Emilie Miller, 8, of Broadalbin takes part in an interview with Daily Gazette columnist Andrew Waite at the family table in her home, Wednesday, April 17, 2024.
Yet aside from getting regular colonoscopies and limiting food such as popcorn, which can irritate her digestive tract, Emilie is a typical kid.
“It’s part of her life – it’s all she’s ever known,” said Jacqueline.
Emilie is shy with strangers, but chatty with friends. She’s a yellow belt in karate, participates in history club at school and loves art and travel.
She’s also as wise about life as she is nervous about getting sick.
“I feel like when I'm at school and doing karate and doing all the other sports, it's, like, normal,” she said. “But when I'm at home by myself, it’s, like, ‘Oh, my, God, I have ulcerative colitis."

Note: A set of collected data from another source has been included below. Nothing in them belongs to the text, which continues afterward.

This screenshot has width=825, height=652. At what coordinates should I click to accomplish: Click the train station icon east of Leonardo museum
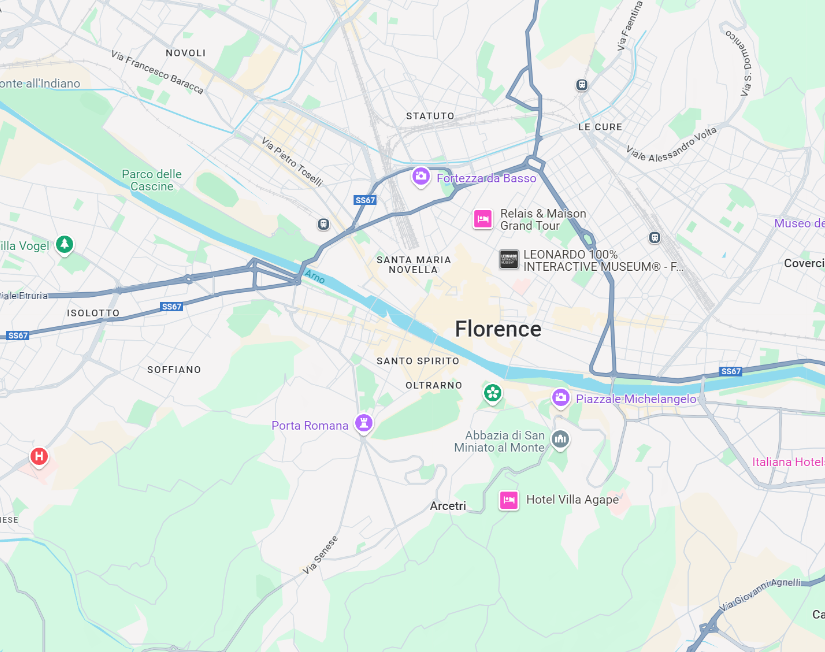pyautogui.click(x=655, y=238)
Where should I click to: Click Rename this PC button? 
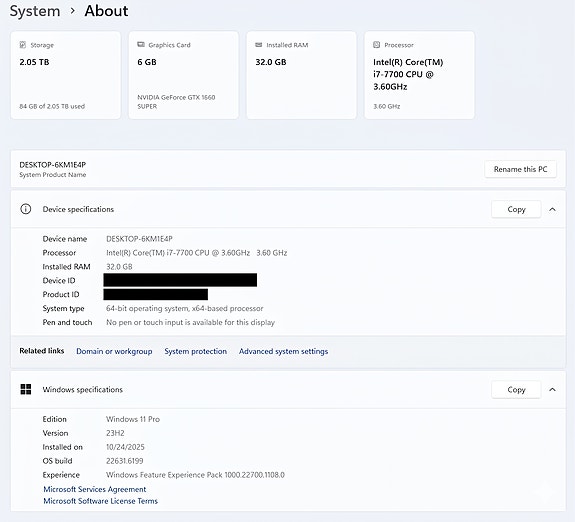(520, 169)
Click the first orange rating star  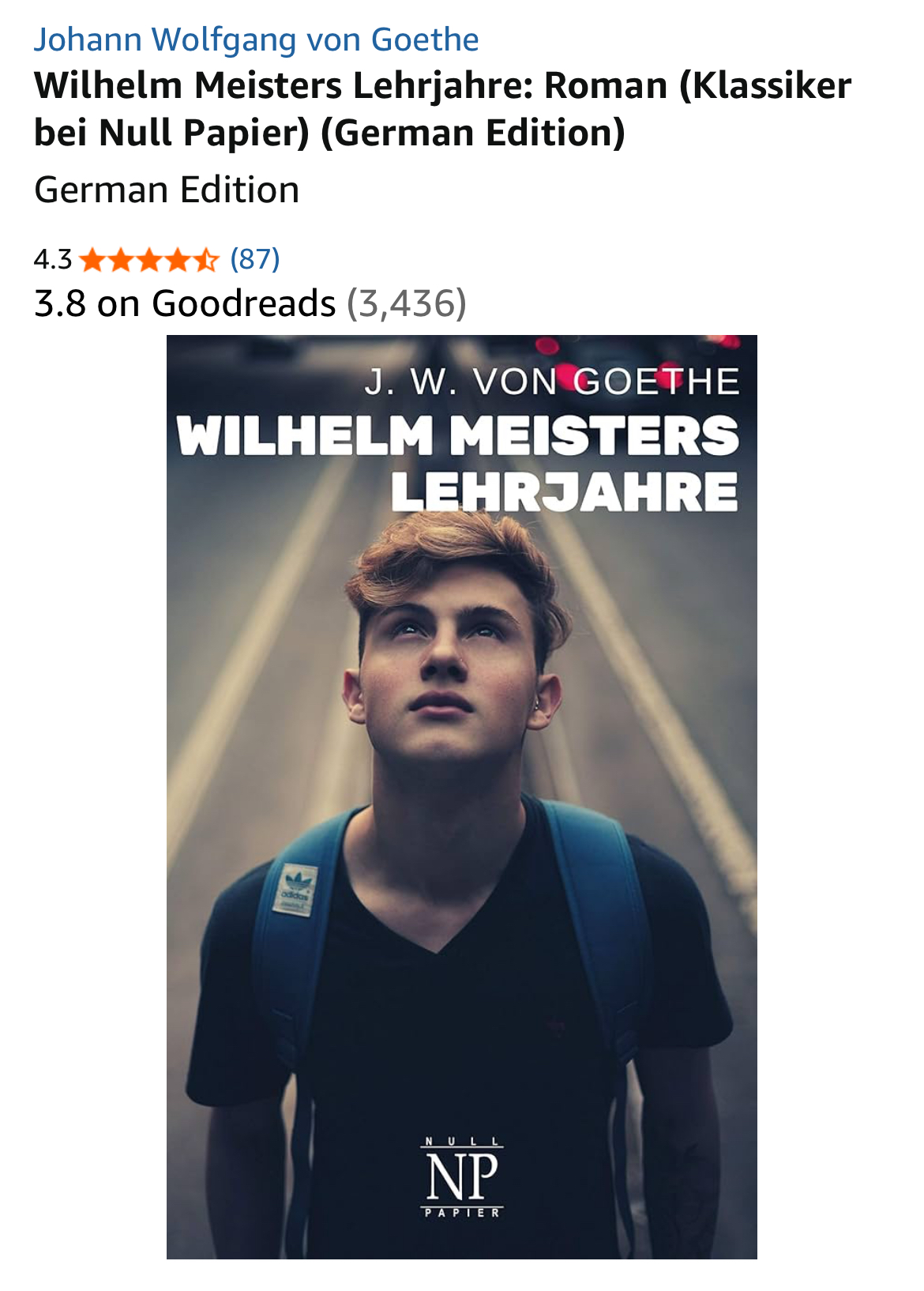point(93,259)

Jacqueline said her daughter’s disease has triggered her own anxiety about germs and sickness, but it’s also helped her put things in perspective as a mom.
If Emilie wants to streak her hair with pink, what’s the big deal?

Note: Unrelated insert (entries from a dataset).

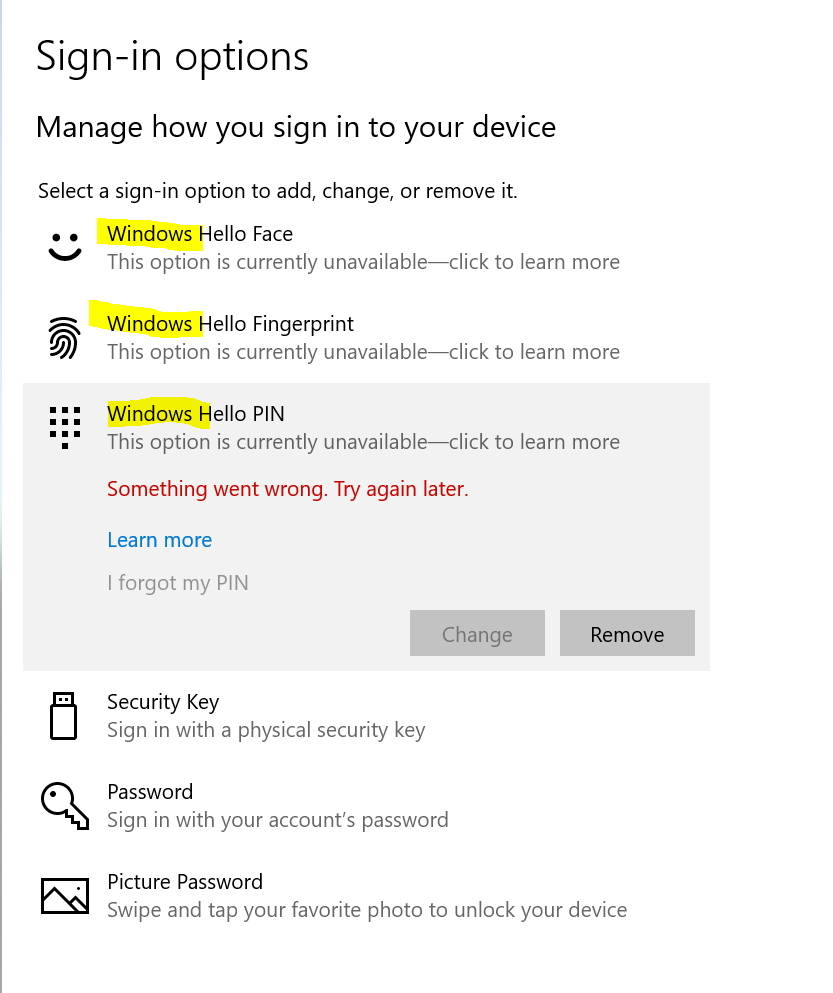Click Face option's learn more subtitle text
The height and width of the screenshot is (993, 833).
363,262
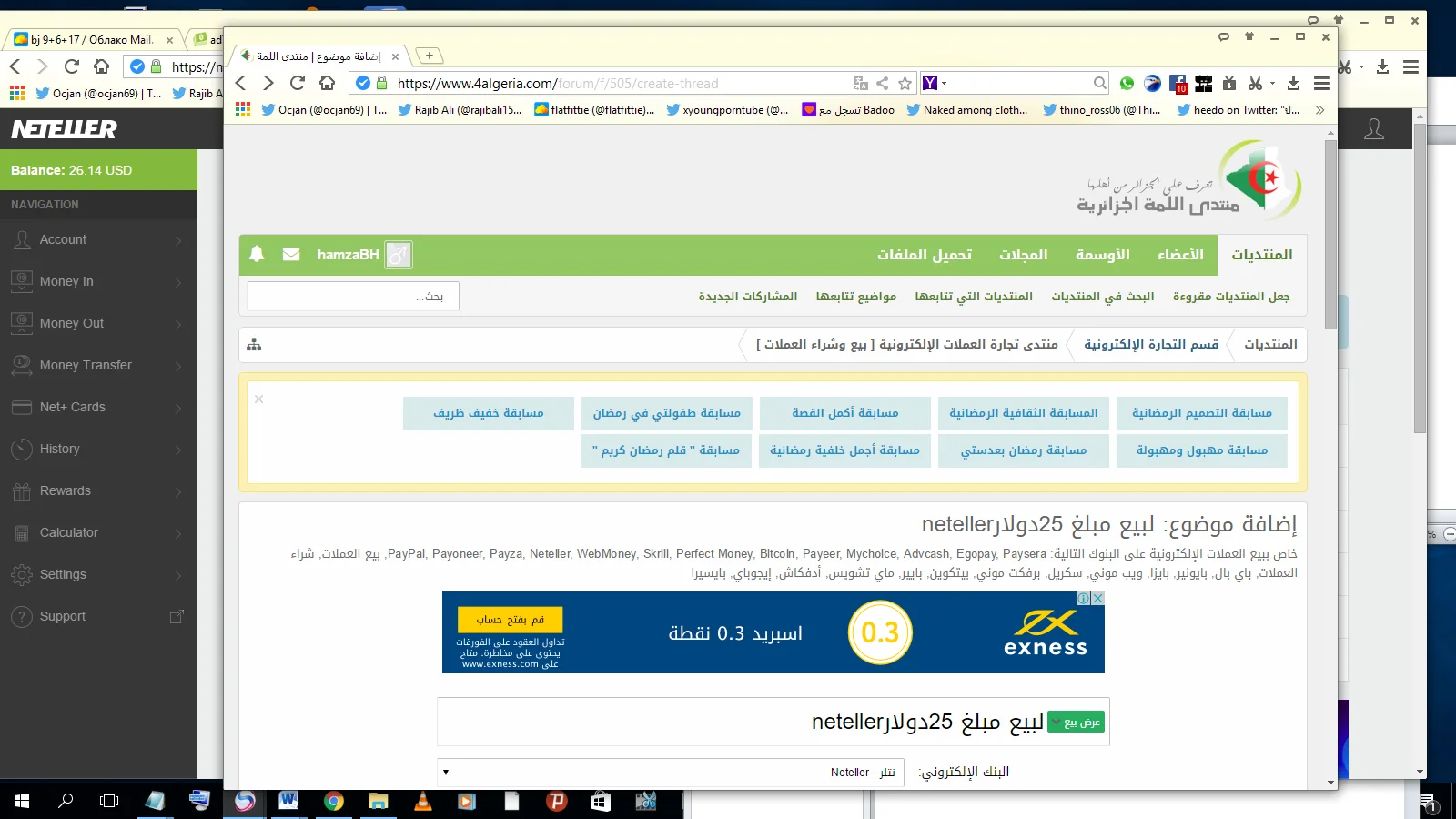The height and width of the screenshot is (819, 1456).
Task: Close the exness advertisement
Action: click(1098, 598)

“If we didn't go through all of this, I would have been like ‘We're absolutely not doing that.’ But who cares? She's healthy," Jacqueline said.
Emilie said she wants to be a teacher when she grows up – she’s already a mature and caring big sister to her 5-year-old-brother, Max.
Then again:
“I think I want to be a doctor, too."
Or, flipping her hair and flashing a smile, Emilie wondered if maybe she could somehow emulate her idol Taylor Swift, using her upcoming speech at the Take Steps walk as a launching point.
Career ambition aside, Emilie said a primary focus right now is crafting the speech she’ll deliver at an annual event she’s been going to since she was 3.
“Sometimes this disease can make you feel lonely, but every year Take Steps helps me feel connected to others who feel the way I feel,” Emilie wrote in her online message about being an honoree.
And funnily enough, despite all the pain and difficulty, her ulcerative colitis has been more about making connections than it has been about a life torn apart.
“She finds more people and gets to connect with them on a different level,” said Marty, a proud father anticipating his daughter’s prominent role at a big regional event.
As it happens, Emilie’s diagnosis helped Marty discover that the decades of stomach pain he dismissed was actually due to a very mild case of ulcerative colitis. And though he doesn’t need medication, Marty, who works in software sales, is now aware of his disease, monitoring it closely should it take a turn.
“It's a hidden disease,” Marty said. “It doesn't exist to people that don't know about it.”
Now that Emilie is a featured honoree, her ulcerative colitis will become quite public. Then again, most of the people in her life already know what she has had to deal with and have been as supportive toward Emilie as she’s hoping to be when she speaks at the walk.
Emilie Miller and her father, Marty, pose during a special father-daughter dance at a neighbor's house in 2023 in the town of Johnstown after Emilie missed a school dance due to illness.
After the family’s disappointment over missing the father-daughter dance last year, a neighbor hosted a private event about a week after Emilie recovered from the sepsis. The neighbor ordered pizza and brought in a screen to make for a fun photo background.
Just about all of Emilie’s friends came with their dads, “and they all got dressed up,” Jacqueline recalled.
Of course, Emilie wore the black outfit with fancy sleeves.